■ **Recorded data**
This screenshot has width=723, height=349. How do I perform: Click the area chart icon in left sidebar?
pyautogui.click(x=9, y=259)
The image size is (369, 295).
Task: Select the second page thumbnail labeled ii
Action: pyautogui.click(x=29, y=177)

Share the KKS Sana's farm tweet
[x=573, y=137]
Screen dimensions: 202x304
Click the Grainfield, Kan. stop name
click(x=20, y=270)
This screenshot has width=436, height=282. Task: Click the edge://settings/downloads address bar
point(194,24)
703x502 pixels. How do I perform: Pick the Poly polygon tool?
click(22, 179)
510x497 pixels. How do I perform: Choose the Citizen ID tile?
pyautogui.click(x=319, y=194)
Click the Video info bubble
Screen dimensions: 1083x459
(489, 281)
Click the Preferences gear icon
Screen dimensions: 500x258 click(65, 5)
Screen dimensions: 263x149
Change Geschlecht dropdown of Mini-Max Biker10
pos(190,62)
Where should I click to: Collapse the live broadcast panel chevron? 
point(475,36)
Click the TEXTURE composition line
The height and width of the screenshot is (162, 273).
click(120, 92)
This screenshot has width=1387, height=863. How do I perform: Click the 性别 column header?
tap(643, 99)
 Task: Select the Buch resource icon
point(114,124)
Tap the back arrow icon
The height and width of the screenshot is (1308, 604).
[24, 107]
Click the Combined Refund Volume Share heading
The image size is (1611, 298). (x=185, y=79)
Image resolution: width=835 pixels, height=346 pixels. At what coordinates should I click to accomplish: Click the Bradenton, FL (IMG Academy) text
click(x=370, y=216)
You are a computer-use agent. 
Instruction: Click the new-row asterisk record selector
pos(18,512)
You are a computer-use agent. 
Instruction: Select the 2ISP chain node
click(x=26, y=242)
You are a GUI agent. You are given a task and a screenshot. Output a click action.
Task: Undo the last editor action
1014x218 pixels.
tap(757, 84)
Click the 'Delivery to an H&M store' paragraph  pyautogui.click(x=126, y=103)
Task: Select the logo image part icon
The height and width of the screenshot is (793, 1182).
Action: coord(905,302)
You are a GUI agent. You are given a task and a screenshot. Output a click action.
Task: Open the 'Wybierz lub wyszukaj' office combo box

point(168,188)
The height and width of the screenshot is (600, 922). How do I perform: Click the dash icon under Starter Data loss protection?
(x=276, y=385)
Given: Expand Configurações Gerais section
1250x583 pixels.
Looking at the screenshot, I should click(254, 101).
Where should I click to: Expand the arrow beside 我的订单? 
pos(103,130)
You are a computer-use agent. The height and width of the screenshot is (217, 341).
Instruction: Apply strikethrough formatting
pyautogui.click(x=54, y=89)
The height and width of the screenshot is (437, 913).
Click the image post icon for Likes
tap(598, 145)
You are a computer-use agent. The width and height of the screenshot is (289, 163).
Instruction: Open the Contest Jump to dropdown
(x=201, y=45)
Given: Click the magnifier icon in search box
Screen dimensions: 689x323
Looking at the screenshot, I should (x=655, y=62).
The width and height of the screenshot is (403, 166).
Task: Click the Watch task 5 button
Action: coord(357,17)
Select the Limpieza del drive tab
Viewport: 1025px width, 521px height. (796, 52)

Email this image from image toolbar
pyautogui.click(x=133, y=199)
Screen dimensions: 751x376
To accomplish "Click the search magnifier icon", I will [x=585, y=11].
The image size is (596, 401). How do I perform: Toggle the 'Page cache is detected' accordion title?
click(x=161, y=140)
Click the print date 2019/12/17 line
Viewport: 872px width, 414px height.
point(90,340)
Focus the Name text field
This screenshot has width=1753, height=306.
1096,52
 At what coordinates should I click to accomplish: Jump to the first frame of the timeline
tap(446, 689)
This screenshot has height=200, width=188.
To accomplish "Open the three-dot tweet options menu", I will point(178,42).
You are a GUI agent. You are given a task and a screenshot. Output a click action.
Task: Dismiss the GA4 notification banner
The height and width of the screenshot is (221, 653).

■ **Task**
Reproduce every line of the records containing the string "computer".

■ **Answer below**
You are a computer-use agent. 
You are a computer-use agent. 
You are a computer-use agent. The height and width of the screenshot is (217, 341).
You are a computer-use agent. The width and height of the screenshot is (289, 163).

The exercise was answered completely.